Labour to ban fracking if it wins the next general election

Controversy over fracking has been reignited after a surprise announcement that a future Labour government would ban it.

Shadow minister Barry Gardiner won loud applause at Labour's annual conference in Liverpool when he attacked the Government's policy on promoting shale gas.

His pledge to ban fracking was welcomed by environmental campaigners but was described as "madness" by the GMB union.

Last December the government issued new licences for the controversial onshore gas and oil exploration and in May the first fracking operation for five years was approved by councillors in North Yorkshire.

Mr Gardiner, shadow international trade secretary, said former chancellor George Osborne passed "the most generous tax regime for shale gas anywhere in the world".

Barry Gardiner speaking at the Labour party conference in Liverpool. Credit: PA

He continued: "Well that will change under Labour.

"There are technical problems with fracking, and they give rise to real environmental dangers. But technical problems can be overcome. So on their own they're not a good enough reason to ban fracking.

"The real reason to ban fracking is that it locks us into an energy infrastructure that is based on fossil fuels long after our country needs to have moved to clean energy.

"So today I am announcing that a future Labour government will ban fracking.

"We will consult with our colleagues in industry and the trade unions about the best way to transition our energy industry to create the vital jobs and apprenticeships we are going to need for the UK's low-carbon future."

Protestors demonstrating against fracking outside County Hall in Northallerton, North Yorkshire. Credit: PA

Hannah Martin, energy campaigner at Greenpeace UK, said: "It's encouraging to see some politicians have noticed that the energy industry is undergoing some changes.

"With opposition to fracking an all-time high across the country, this ban on an unproven and inexperienced industry will be widely welcomed. But the really forward-looking part of this announcement is the democratisation of energy.

"Support for community energy schemes can empower the people of Britain to take back control from the stranglehold of the Big Six, and choose cleaner and increasingly cheaper energy than the fracked gas and nuclear reactors being pushed by the Government."

Ken Cronin, chief executive of UKOOG, the onshore oil and gas trade body, said: "We import over 50% of our gas usage today and that is set to rise to 80% while at the same time 84% of our homes use gas for heating, 61% for cooking, up to 50% of our electricity comes from gas and a large number of everyday products use gas as an integral feedstock.

"Imports of gas as LNG (liquefied natural gas) are 15% more carbon intensive than locally produced shale gas.

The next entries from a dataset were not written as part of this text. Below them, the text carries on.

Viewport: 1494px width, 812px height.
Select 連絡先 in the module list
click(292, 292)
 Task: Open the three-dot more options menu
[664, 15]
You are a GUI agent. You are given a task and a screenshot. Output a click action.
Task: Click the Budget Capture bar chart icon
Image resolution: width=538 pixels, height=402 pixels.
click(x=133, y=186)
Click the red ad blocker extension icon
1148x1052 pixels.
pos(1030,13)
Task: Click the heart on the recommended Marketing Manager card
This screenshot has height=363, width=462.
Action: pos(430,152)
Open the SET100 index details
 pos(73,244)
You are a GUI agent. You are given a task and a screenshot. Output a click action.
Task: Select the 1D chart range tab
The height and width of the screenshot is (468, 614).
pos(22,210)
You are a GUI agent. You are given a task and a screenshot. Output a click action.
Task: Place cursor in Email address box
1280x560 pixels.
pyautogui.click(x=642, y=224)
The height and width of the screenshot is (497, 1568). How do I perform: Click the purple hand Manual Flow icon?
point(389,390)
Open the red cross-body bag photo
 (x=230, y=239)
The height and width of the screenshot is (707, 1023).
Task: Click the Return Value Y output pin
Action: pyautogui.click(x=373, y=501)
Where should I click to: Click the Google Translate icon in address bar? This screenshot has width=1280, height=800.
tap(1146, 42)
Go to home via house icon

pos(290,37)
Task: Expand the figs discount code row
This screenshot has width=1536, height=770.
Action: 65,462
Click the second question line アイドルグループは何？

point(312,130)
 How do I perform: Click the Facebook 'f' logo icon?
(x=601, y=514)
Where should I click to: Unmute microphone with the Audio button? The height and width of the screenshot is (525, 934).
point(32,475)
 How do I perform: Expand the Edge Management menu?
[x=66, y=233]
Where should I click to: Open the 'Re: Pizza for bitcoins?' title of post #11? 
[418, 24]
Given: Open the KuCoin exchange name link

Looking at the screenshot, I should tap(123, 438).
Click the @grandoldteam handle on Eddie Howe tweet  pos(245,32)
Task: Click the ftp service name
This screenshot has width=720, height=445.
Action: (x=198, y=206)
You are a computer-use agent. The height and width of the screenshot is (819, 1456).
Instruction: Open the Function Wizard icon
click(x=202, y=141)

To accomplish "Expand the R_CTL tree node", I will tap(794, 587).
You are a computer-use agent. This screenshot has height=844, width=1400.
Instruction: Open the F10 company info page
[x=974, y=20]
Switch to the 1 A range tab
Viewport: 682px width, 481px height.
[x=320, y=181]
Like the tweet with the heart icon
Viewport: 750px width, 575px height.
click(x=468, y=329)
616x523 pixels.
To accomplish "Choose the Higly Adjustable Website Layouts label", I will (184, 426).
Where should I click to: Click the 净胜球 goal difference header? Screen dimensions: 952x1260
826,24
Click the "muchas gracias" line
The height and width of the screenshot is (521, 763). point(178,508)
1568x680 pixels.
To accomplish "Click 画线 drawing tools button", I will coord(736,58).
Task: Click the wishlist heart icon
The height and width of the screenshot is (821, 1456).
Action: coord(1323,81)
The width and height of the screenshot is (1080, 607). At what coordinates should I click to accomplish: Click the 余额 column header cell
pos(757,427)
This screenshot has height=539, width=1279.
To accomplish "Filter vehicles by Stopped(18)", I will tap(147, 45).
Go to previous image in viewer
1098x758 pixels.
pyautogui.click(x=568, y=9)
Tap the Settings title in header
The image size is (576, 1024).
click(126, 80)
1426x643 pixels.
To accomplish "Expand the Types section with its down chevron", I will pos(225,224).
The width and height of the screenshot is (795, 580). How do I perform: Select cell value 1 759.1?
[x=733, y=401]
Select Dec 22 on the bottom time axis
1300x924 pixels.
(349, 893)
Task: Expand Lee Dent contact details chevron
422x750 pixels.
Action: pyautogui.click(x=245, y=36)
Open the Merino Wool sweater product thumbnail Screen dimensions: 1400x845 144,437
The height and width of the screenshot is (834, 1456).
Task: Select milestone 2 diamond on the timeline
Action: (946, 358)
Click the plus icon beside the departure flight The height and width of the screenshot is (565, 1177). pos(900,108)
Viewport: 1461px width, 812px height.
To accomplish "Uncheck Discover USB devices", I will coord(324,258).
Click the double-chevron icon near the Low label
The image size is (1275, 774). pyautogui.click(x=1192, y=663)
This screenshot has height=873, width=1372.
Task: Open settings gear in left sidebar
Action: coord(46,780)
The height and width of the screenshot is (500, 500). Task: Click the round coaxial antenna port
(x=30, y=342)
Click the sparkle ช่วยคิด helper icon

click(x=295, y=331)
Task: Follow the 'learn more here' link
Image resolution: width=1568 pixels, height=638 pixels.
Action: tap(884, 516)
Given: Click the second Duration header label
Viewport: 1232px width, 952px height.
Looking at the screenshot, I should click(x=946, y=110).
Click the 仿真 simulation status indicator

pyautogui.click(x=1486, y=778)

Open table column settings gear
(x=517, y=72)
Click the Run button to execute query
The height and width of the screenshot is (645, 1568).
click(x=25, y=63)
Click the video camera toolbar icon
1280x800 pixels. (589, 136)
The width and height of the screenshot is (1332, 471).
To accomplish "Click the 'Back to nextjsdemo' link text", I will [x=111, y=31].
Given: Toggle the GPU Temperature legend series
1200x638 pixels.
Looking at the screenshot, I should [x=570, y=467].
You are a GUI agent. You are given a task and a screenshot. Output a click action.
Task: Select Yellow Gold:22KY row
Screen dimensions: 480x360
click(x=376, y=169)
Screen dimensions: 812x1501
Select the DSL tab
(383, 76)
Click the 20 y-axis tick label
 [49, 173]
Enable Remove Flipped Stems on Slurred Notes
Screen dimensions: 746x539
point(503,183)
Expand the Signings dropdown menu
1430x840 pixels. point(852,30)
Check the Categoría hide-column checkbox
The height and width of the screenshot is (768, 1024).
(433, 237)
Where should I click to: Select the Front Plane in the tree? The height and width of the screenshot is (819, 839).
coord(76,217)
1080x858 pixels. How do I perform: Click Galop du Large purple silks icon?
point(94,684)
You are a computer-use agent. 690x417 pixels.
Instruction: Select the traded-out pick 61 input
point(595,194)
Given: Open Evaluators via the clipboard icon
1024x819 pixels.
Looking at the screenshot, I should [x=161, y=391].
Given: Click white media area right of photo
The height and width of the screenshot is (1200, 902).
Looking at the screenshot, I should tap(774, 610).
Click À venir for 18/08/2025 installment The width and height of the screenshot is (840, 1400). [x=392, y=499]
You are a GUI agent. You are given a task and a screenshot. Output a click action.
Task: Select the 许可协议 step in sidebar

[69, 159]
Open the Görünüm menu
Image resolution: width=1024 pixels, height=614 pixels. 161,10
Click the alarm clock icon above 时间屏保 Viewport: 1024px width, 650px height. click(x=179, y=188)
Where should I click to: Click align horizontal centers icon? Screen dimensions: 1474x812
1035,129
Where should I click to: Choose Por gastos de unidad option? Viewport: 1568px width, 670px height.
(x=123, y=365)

"If we want to maintain the right of the general public to access heat and power securely, manage climate change, create UK based jobs then we need to develop renewables, nuclear and natural gas from shale.

"To go for a narrow one size fits all approach will lead to more imports and a detrimental impact on the environment and economy."

  • What is fracking?

Fracking is the process that involves drilling into the ground, then pumping in water and chemicals to release gas.

The video below is courtesy of the Department of Energy & Climate Change:

  • Why frack?

The government believes that shale gas - or fracking - has the potential to provide the UK with greater energy security, growth and jobs.

  • How much shale gas is there in the UK?

It is not possible to estimate exactly how much there is in the UK until there has been greater exploration and testing.

However, scientists from the British Geological Survey have estimated there is 1,300 trillion cubic feet of gas in the Bowland-Hodder shale in northern England alone.

  • What are the concerns?

There are concerns the process may cause earthquakes, and the chemicals could contaminate local ground water – affecting what comes out of people’s taps.

Opponents also fear an increase in noise and traffic pollution, and the pursuit for a new source of gas - a fossil fuel - is not compatible with efforts to tackle climate change.